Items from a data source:
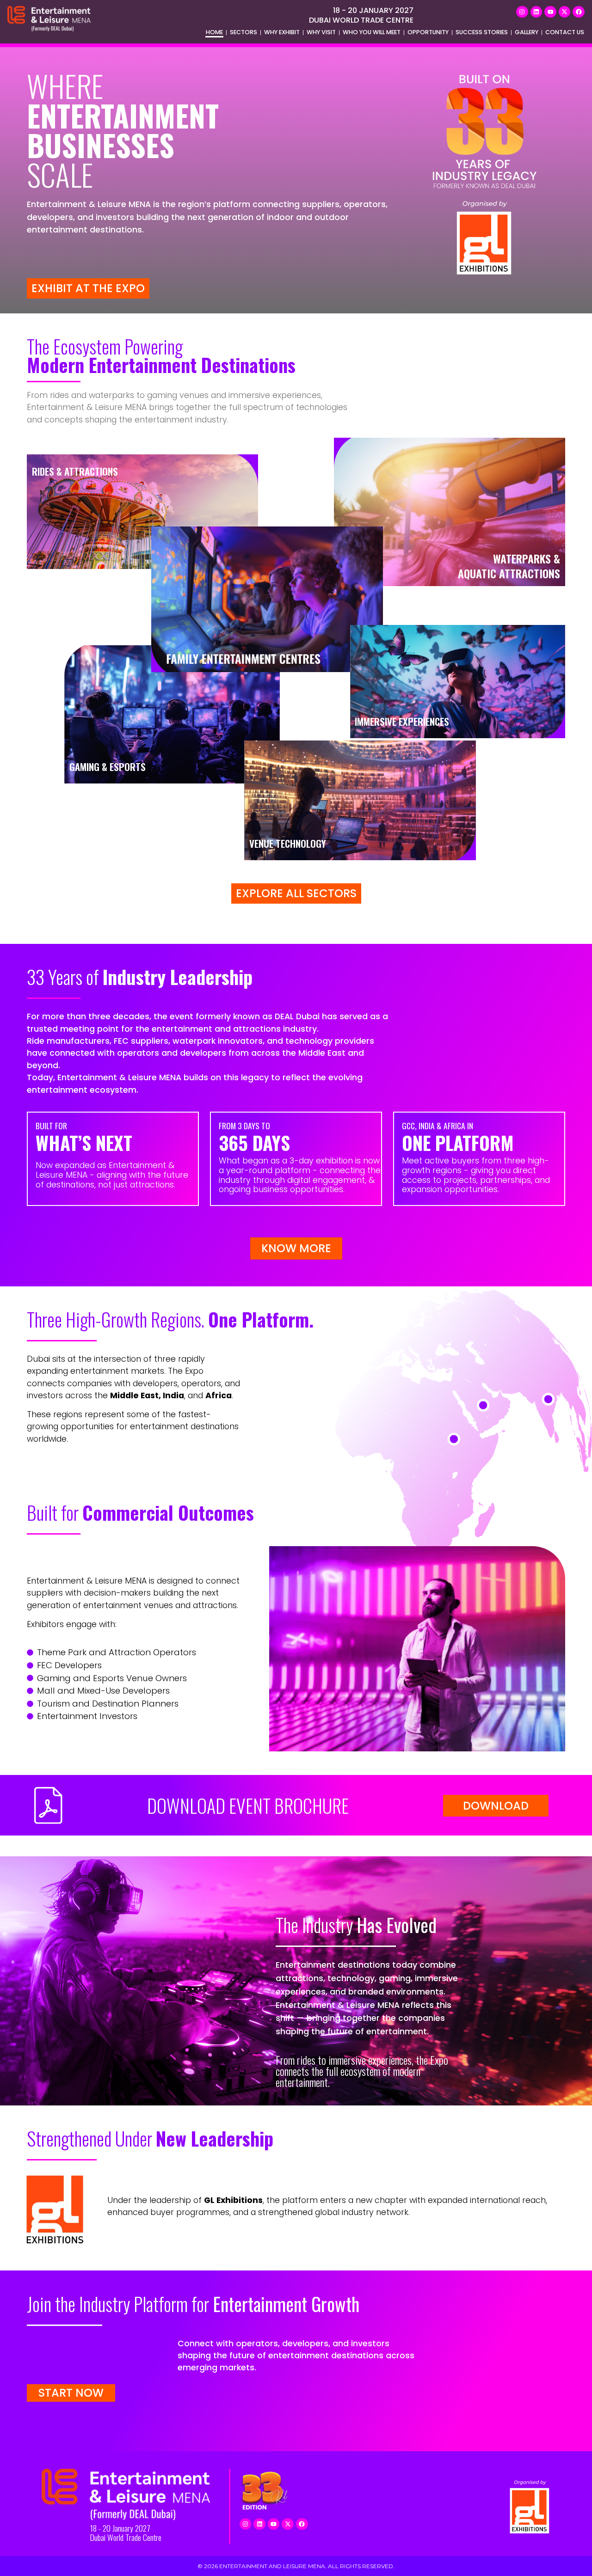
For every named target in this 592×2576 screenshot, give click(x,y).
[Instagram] (522, 12)
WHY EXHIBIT (282, 32)
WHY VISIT (321, 32)
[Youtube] (550, 12)
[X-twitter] (565, 12)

**Required work**
Write the records out again exactly; none of the pictures belong in the copy.

**Expected output**
For every named target in this 592×2576 screenshot, give click(x,y).
[Instagram] (522, 12)
WHY EXHIBIT (282, 32)
WHY VISIT (321, 32)
[Youtube] (550, 12)
[X-twitter] (565, 12)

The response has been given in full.